Reproduce the following passage on the Beer Hall Putsch in full, word for word.

▶ SUPPLIED PASSAGE
>>>
So putsch just means, it's German, it means kind of like a revolution or a violent revolution, trying to take over a country violently, and Hitler, you can actually see Hitler in this photo here, which was taken about the time of the Beer House Putsch in about 1923 with some of his old army friends, they were drinking in the beer hall, that's why it's called the Beer Hall Putsch, and they said, we should take over and we should be in charge of Germany.

The political leaders are doing a terrible job.

They're doing an awful job.

Look at what the bad state our country is in.

We deserve to be great.

We will take over.

And so they marched to the government building and they tried to take over.

The only problem was, this Beer Hall Putsch was not very successful.

The government already knew about this.

The army was there, and when they marched towards them, the army shot the person next to Hitler, in fact, he was killed.

They used their weapons and it was quickly put down and they were all arrested.
<<<
▶ RECORD EXTRACTS
>>>
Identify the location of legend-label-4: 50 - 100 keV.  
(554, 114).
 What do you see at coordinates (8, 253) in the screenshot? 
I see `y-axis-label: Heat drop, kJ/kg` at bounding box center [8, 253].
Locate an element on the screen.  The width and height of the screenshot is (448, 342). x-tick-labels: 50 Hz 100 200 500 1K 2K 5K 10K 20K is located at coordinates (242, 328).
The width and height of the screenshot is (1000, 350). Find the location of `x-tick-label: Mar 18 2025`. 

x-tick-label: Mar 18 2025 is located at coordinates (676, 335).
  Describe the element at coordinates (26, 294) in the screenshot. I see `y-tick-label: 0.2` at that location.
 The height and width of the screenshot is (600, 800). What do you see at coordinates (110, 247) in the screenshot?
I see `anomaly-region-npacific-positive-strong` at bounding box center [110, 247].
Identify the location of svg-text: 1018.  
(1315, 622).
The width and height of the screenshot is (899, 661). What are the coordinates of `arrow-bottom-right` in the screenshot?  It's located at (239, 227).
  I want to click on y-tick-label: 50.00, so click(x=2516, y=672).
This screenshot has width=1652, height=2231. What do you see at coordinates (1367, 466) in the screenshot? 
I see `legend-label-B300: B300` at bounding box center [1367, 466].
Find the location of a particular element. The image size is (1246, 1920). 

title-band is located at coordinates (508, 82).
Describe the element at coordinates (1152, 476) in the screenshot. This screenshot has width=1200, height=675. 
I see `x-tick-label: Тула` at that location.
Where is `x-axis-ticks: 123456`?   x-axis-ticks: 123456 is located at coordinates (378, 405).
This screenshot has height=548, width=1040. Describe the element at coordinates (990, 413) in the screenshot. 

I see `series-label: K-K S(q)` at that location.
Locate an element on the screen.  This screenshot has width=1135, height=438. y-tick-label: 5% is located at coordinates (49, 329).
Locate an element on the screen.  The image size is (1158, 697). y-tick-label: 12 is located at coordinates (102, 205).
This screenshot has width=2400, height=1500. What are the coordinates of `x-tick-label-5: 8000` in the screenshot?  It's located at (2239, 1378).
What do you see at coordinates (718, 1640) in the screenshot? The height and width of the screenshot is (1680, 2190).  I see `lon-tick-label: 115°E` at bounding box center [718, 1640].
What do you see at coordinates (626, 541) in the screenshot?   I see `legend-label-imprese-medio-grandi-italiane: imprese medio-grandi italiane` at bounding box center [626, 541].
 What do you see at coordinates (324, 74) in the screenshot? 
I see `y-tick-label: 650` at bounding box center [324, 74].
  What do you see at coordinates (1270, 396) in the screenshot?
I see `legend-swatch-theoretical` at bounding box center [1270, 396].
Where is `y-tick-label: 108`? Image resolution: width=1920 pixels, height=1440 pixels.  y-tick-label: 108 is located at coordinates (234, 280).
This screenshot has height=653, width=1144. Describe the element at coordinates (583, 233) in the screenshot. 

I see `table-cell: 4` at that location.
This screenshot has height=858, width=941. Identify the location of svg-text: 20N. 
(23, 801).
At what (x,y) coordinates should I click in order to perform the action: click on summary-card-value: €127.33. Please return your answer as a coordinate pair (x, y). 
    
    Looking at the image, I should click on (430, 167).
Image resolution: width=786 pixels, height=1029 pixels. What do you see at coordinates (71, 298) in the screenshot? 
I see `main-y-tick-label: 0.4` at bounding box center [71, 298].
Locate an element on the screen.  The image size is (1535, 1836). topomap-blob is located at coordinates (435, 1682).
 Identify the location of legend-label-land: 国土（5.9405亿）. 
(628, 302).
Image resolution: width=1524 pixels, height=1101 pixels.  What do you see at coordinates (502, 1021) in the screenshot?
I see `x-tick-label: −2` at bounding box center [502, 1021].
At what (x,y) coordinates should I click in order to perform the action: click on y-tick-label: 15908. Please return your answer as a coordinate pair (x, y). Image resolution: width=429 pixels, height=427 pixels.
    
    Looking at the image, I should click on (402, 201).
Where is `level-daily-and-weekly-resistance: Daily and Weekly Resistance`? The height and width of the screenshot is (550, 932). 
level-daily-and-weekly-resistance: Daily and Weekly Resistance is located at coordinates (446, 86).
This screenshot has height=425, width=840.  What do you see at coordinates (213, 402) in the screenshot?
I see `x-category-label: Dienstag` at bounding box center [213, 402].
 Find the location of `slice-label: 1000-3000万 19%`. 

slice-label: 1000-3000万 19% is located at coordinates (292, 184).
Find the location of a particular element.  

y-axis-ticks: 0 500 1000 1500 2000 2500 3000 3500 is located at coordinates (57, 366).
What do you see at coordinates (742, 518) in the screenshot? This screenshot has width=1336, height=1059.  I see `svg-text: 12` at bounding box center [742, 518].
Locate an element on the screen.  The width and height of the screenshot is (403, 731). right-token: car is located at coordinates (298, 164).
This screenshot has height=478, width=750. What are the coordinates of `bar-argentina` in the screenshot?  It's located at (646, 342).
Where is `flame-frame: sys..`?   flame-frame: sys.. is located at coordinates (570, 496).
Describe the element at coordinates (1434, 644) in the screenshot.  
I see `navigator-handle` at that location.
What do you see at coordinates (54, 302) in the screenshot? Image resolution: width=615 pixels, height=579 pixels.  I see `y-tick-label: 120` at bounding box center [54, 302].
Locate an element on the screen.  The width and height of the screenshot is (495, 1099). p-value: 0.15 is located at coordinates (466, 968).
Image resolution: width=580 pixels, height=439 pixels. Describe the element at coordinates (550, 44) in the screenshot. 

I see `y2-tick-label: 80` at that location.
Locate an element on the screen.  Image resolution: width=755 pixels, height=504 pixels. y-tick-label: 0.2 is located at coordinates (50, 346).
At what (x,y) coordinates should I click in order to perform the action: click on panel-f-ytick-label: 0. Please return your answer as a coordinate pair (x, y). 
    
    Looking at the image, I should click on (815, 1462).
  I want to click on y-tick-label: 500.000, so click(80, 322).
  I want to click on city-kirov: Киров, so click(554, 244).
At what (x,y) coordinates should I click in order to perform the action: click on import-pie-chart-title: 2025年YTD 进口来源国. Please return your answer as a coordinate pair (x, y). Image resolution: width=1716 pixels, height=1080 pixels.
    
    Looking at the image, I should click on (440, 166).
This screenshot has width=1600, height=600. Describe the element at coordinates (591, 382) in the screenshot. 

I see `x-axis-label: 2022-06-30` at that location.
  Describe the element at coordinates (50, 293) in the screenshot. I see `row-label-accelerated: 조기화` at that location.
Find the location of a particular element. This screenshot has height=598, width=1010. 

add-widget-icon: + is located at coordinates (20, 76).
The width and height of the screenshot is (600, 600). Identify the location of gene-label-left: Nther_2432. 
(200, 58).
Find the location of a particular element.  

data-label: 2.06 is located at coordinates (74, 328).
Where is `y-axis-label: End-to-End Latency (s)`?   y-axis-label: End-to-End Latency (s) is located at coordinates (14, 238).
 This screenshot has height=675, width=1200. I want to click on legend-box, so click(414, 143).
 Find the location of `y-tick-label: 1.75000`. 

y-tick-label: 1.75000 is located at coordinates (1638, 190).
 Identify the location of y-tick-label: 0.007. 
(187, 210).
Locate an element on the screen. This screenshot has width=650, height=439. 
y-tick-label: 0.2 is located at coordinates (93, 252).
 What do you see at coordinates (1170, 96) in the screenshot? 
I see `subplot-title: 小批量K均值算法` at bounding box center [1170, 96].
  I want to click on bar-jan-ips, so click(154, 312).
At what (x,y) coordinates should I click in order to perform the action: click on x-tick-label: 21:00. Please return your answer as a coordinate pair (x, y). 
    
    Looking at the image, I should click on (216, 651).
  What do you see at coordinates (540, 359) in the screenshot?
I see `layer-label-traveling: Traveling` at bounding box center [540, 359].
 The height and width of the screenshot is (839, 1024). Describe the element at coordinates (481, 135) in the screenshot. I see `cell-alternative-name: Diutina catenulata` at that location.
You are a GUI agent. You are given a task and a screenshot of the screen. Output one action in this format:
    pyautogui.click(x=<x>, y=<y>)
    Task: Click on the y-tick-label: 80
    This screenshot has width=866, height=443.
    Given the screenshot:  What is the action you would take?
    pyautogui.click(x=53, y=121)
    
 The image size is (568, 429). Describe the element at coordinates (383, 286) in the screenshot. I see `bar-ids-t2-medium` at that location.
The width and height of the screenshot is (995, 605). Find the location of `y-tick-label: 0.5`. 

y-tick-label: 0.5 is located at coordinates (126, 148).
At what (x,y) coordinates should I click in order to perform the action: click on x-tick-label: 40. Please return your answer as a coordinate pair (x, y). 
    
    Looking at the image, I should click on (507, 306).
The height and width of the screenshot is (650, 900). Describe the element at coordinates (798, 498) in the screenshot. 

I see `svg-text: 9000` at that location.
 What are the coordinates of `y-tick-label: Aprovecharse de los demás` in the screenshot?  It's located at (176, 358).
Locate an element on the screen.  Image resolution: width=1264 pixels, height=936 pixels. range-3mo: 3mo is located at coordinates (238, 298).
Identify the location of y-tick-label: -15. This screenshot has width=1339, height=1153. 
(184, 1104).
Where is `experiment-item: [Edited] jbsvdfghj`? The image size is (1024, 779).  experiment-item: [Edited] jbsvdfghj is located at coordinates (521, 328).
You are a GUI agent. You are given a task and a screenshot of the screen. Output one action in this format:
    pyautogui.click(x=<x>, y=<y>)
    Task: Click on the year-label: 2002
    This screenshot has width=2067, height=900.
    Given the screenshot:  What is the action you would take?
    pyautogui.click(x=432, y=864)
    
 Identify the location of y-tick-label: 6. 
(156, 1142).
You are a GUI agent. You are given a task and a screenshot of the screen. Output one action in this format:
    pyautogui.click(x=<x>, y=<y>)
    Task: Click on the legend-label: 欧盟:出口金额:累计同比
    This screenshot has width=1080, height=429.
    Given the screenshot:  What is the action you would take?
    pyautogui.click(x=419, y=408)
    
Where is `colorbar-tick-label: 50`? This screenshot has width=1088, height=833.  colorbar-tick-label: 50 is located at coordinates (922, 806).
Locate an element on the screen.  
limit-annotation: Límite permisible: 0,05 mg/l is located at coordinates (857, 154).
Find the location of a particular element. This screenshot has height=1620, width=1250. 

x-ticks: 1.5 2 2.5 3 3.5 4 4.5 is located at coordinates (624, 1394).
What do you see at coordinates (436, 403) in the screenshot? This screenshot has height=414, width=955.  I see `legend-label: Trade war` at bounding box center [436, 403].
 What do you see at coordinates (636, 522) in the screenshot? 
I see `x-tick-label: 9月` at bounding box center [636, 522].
<<<
▶ RESULT FOR THIS EXERCISE
So putsch just means, it's German, it means kind of like a revolution or a violent revolution, trying to take over a country violently, and Hitler, you can actually see Hitler in this photo here, which was taken about the time of the Beer House Putsch in about 1923 with some of his old army friends, they were drinking in the beer hall, that's why it's called the Beer Hall Putsch, and they said, we should take over and we should be in charge of Germany.

The political leaders are doing a terrible job.

They're doing an awful job.

Look at what the bad state our country is in.

We deserve to be great.

We will take over.

And so they marched to the government building and they tried to take over.

The only problem was, this Beer Hall Putsch was not very successful.

The government already knew about this.

The army was there, and when they marched towards them, the army shot the person next to Hitler, in fact, he was killed.

They used their weapons and it was quickly put down and they were all arrested.